LinuxLists.cc - [PATCH v3 4/4] virtio_net: disable cb aggressively

2021-05-26 08:28:00

Subject: [PATCH v3 4/4] virtio_net: disable cb aggressively

There are currently two cases where we poll TX vq not in response to a
callback: start xmit and rx napi. We currently do this with callbacks
enabled which can cause extra interrupts from the card. Used not to be
a big issue as we run with interrupts disabled but that is no longer the
case, and in some cases the rate of spurious interrupts is so high
linux detects this and actually kills the interrupt.

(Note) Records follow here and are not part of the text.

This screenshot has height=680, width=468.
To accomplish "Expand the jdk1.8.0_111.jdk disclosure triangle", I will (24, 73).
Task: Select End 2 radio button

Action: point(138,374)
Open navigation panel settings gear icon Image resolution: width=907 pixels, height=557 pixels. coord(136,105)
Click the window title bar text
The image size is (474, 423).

Fix up by disabling the callbacks before polling the tx vq.

Signed-off-by: Michael S. Tsirkin <[email protected]>
---
drivers/net/virtio_net.c | 16 ++++++++++++----
1 file changed, 12 insertions(+), 4 deletions(-)

diff --git a/drivers/net/virtio_net.c b/drivers/net/virtio_net.c
index c29f42d1e04f..a83dc038d8af 100644
--- a/drivers/net/virtio_net.c
+++ b/drivers/net/virtio_net.c
@@ -1433,7 +1433,10 @@ static void virtnet_poll_cleantx(struct receive_queue *rq)
return;

if (__netif_tx_trylock(txq)) {
- free_old_xmit_skbs(sq, true);
+ do {
+ virtqueue_disable_cb(sq->vq);
+ free_old_xmit_skbs(sq, true);
+ } while (unlikely(!virtqueue_enable_cb_delayed(sq->vq)));

if (sq->vq->num_free >= 2 + MAX_SKB_FRAGS)
netif_tx_wake_queue(txq);
@@ -1605,12 +1608,17 @@ static netdev_tx_t start_xmit(struct sk_buff *skb, struct net_device *dev)
struct netdev_queue *txq = netdev_get_tx_queue(dev, qnum);
bool kick = !netdev_xmit_more();
bool use_napi = sq->napi.weight;
+ unsigned int bytes = skb->len;

/* Free up any pending old buffers before queueing new ones. */
- free_old_xmit_skbs(sq, false);
+ do {
+ if (use_napi)
+ virtqueue_disable_cb(sq->vq);

- if (use_napi && kick)
- virtqueue_enable_cb_delayed(sq->vq);
+ free_old_xmit_skbs(sq, false);
+
+ } while (use_napi && kick &&
+ unlikely(!virtqueue_enable_cb_delayed(sq->vq)));

/* timestamp packet in software */
skb_tx_timestamp(skb);
--
MST

2021-05-26 20:39:14

by Jakub Kicinski

[permalink] [raw]

Subject: Re: [PATCH v3 4/4] virtio_net: disable cb aggressively

On Wed, 26 May 2021 04:24:43 -0400 Michael S. Tsirkin wrote:
> @@ -1605,12 +1608,17 @@ static netdev_tx_t start_xmit(struct sk_buff *skb, struct net_device *dev)
> struct netdev_queue *txq = netdev_get_tx_queue(dev, qnum);
> bool kick = !netdev_xmit_more();
> bool use_napi = sq->napi.weight;
> + unsigned int bytes = skb->len;

FWIW GCC says bytes is unused.

2021-05-26 21:25:40

by Willem de Bruijn

[permalink] [raw]

Subject: Re: [PATCH v3 4/4] virtio_net: disable cb aggressively

On Wed, May 26, 2021 at 11:15 AM Eric Dumazet <[email protected]> wrote:
>
>
>
> On 5/26/21 10:24 AM, Michael S. Tsirkin wrote:
> > There are currently two cases where we poll TX vq not in response to a
> > callback: start xmit and rx napi. We currently do this with callbacks
> > enabled which can cause extra interrupts from the card. Used not to be
> > a big issue as we run with interrupts disabled but that is no longer the
> > case, and in some cases the rate of spurious interrupts is so high
> > linux detects this and actually kills the interrupt.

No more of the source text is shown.